• [Your task]
All entries below are to be returned in full, exactly as they stand.

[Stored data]
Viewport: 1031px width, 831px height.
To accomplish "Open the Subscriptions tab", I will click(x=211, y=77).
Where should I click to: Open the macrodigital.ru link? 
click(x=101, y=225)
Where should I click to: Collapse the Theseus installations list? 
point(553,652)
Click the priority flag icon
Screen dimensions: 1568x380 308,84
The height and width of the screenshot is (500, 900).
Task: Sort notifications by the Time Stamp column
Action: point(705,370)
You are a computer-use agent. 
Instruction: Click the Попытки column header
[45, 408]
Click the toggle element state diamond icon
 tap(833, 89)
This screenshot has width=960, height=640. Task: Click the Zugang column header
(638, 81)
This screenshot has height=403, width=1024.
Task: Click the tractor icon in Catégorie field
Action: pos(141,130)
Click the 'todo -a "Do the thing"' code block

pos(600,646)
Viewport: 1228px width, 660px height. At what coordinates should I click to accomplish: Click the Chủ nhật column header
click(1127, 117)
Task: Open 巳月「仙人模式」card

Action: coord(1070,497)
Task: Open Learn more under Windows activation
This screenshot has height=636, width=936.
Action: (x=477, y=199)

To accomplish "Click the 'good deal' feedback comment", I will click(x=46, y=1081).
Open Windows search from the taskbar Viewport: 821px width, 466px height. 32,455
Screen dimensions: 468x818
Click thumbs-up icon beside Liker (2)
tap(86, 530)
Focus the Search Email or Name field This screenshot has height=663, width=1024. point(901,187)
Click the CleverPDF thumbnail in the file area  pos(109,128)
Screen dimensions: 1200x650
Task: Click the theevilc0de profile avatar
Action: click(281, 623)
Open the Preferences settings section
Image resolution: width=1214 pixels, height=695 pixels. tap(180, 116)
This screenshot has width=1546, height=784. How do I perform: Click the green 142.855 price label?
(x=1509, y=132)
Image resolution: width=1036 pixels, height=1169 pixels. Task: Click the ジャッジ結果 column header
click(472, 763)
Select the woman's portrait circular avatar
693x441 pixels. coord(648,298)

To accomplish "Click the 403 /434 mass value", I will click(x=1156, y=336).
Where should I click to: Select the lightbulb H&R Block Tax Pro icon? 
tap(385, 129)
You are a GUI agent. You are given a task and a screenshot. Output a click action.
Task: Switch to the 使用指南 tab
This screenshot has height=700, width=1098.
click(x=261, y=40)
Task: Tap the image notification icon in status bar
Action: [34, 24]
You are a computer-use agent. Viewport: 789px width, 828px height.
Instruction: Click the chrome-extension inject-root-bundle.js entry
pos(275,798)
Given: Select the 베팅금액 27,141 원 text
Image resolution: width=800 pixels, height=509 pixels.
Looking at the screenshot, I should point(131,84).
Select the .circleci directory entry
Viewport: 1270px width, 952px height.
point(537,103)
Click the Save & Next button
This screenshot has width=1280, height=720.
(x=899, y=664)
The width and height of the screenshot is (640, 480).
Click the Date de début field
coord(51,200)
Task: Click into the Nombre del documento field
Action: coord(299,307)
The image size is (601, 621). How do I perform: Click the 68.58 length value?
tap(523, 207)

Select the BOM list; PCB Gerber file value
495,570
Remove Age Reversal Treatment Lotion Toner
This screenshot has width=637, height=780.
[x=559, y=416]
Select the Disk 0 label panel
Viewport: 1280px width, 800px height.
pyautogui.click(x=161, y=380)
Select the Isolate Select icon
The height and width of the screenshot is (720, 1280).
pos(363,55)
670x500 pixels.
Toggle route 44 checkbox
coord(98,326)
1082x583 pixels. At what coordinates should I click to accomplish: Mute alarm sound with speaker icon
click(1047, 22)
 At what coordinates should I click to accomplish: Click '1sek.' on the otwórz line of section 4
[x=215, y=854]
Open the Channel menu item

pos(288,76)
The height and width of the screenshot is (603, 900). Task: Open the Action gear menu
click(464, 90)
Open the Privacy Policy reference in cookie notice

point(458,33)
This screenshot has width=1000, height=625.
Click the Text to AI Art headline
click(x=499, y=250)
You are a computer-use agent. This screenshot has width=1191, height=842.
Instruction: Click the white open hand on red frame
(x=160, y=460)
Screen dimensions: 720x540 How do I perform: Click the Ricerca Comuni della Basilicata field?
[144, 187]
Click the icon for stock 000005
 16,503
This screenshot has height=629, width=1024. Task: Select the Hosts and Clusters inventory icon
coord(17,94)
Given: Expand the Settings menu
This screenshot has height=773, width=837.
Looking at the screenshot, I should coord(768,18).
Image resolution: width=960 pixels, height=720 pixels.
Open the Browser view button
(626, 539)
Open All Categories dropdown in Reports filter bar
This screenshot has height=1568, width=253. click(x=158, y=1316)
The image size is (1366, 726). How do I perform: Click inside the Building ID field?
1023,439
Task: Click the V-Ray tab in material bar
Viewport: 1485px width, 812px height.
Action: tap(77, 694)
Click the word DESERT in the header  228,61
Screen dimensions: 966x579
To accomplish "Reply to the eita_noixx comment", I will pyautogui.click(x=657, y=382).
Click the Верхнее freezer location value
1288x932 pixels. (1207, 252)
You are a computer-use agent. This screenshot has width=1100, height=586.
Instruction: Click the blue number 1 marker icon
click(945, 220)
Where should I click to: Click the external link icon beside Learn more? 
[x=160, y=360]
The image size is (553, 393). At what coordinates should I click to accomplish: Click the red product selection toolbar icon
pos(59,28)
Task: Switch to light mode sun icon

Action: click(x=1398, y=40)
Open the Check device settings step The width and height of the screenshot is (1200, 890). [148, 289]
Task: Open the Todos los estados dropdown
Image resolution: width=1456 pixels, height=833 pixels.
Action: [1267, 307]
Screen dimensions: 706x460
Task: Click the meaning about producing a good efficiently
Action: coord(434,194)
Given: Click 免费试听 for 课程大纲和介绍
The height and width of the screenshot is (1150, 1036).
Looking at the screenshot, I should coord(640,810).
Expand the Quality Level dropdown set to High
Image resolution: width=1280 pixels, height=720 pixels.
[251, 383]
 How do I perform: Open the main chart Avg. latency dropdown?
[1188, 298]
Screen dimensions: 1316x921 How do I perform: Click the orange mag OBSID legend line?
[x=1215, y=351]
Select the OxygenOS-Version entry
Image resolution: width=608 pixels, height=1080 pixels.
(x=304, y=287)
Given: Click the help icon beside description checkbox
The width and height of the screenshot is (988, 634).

• [Your response]
Viewport: 1031px width, 831px height.
To accomplish "Open the Subscriptions tab", I will click(x=211, y=77).
Where should I click to: Open the macrodigital.ru link? 
click(x=101, y=225)
Where should I click to: Collapse the Theseus installations list? 
point(553,652)
Click the priority flag icon
Screen dimensions: 1568x380 308,84
The height and width of the screenshot is (500, 900).
Task: Sort notifications by the Time Stamp column
Action: point(705,370)
You are a computer-use agent. 
Instruction: Click the Попытки column header
[45, 408]
Click the toggle element state diamond icon
 tap(833, 89)
This screenshot has width=960, height=640. Task: Click the Zugang column header
(638, 81)
This screenshot has height=403, width=1024.
Task: Click the tractor icon in Catégorie field
Action: pos(141,130)
Click the 'todo -a "Do the thing"' code block

pos(600,646)
Viewport: 1228px width, 660px height. At what coordinates should I click to accomplish: Click the Chủ nhật column header
click(1127, 117)
Task: Open 巳月「仙人模式」card

Action: coord(1070,497)
Task: Open Learn more under Windows activation
This screenshot has height=636, width=936.
Action: (x=477, y=199)

To accomplish "Click the 'good deal' feedback comment", I will click(x=46, y=1081).
Open Windows search from the taskbar Viewport: 821px width, 466px height. 32,455
Screen dimensions: 468x818
Click thumbs-up icon beside Liker (2)
tap(86, 530)
Focus the Search Email or Name field This screenshot has height=663, width=1024. point(901,187)
Click the CleverPDF thumbnail in the file area  pos(109,128)
Screen dimensions: 1200x650
Task: Click the theevilc0de profile avatar
Action: click(281, 623)
Open the Preferences settings section
Image resolution: width=1214 pixels, height=695 pixels. tap(180, 116)
This screenshot has width=1546, height=784. How do I perform: Click the green 142.855 price label?
(x=1509, y=132)
Image resolution: width=1036 pixels, height=1169 pixels. Task: Click the ジャッジ結果 column header
click(472, 763)
Select the woman's portrait circular avatar
693x441 pixels. coord(648,298)

To accomplish "Click the 403 /434 mass value", I will click(x=1156, y=336).
Where should I click to: Select the lightbulb H&R Block Tax Pro icon? 
tap(385, 129)
You are a GUI agent. You are given a task and a screenshot. Output a click action.
Task: Switch to the 使用指南 tab
This screenshot has height=700, width=1098.
click(x=261, y=40)
Task: Tap the image notification icon in status bar
Action: [34, 24]
You are a computer-use agent. Viewport: 789px width, 828px height.
Instruction: Click the chrome-extension inject-root-bundle.js entry
pos(275,798)
Given: Select the 베팅금액 27,141 원 text
Image resolution: width=800 pixels, height=509 pixels.
Looking at the screenshot, I should point(131,84).
Select the .circleci directory entry
Viewport: 1270px width, 952px height.
point(537,103)
Click the Save & Next button
This screenshot has width=1280, height=720.
(x=899, y=664)
The width and height of the screenshot is (640, 480).
Click the Date de début field
coord(51,200)
Task: Click into the Nombre del documento field
Action: coord(299,307)
The image size is (601, 621). How do I perform: Click the 68.58 length value?
tap(523, 207)

Select the BOM list; PCB Gerber file value
495,570
Remove Age Reversal Treatment Lotion Toner
This screenshot has width=637, height=780.
[x=559, y=416]
Select the Disk 0 label panel
Viewport: 1280px width, 800px height.
pyautogui.click(x=161, y=380)
Select the Isolate Select icon
The height and width of the screenshot is (720, 1280).
pos(363,55)
670x500 pixels.
Toggle route 44 checkbox
coord(98,326)
1082x583 pixels. At what coordinates should I click to accomplish: Mute alarm sound with speaker icon
click(1047, 22)
 At what coordinates should I click to accomplish: Click '1sek.' on the otwórz line of section 4
[x=215, y=854]
Open the Channel menu item

pos(288,76)
The height and width of the screenshot is (603, 900). Task: Open the Action gear menu
click(464, 90)
Open the Privacy Policy reference in cookie notice

point(458,33)
This screenshot has width=1000, height=625.
Click the Text to AI Art headline
click(x=499, y=250)
You are a computer-use agent. This screenshot has width=1191, height=842.
Instruction: Click the white open hand on red frame
(x=160, y=460)
Screen dimensions: 720x540 How do I perform: Click the Ricerca Comuni della Basilicata field?
[144, 187]
Click the icon for stock 000005
 16,503
This screenshot has height=629, width=1024. Task: Select the Hosts and Clusters inventory icon
coord(17,94)
Given: Expand the Settings menu
This screenshot has height=773, width=837.
Looking at the screenshot, I should coord(768,18).
Image resolution: width=960 pixels, height=720 pixels.
Open the Browser view button
(626, 539)
Open All Categories dropdown in Reports filter bar
This screenshot has height=1568, width=253. click(x=158, y=1316)
The image size is (1366, 726). How do I perform: Click inside the Building ID field?
1023,439
Task: Click the V-Ray tab in material bar
Viewport: 1485px width, 812px height.
Action: tap(77, 694)
Click the word DESERT in the header  228,61
Screen dimensions: 966x579
To accomplish "Reply to the eita_noixx comment", I will pyautogui.click(x=657, y=382).
Click the Верхнее freezer location value
1288x932 pixels. (1207, 252)
You are a computer-use agent. This screenshot has width=1100, height=586.
Instruction: Click the blue number 1 marker icon
click(945, 220)
Where should I click to: Click the external link icon beside Learn more? 
[x=160, y=360]
The image size is (553, 393). At what coordinates should I click to accomplish: Click the red product selection toolbar icon
pos(59,28)
Task: Switch to light mode sun icon

Action: click(x=1398, y=40)
Open the Check device settings step The width and height of the screenshot is (1200, 890). [148, 289]
Task: Open the Todos los estados dropdown
Image resolution: width=1456 pixels, height=833 pixels.
Action: [1267, 307]
Screen dimensions: 706x460
Task: Click the meaning about producing a good efficiently
Action: coord(434,194)
Given: Click 免费试听 for 课程大纲和介绍
The height and width of the screenshot is (1150, 1036).
Looking at the screenshot, I should coord(640,810).
Expand the Quality Level dropdown set to High
Image resolution: width=1280 pixels, height=720 pixels.
[251, 383]
 How do I perform: Open the main chart Avg. latency dropdown?
[1188, 298]
Screen dimensions: 1316x921 How do I perform: Click the orange mag OBSID legend line?
[x=1215, y=351]
Select the OxygenOS-Version entry
Image resolution: width=608 pixels, height=1080 pixels.
(x=304, y=287)
Given: Click the help icon beside description checkbox
The width and height of the screenshot is (988, 634).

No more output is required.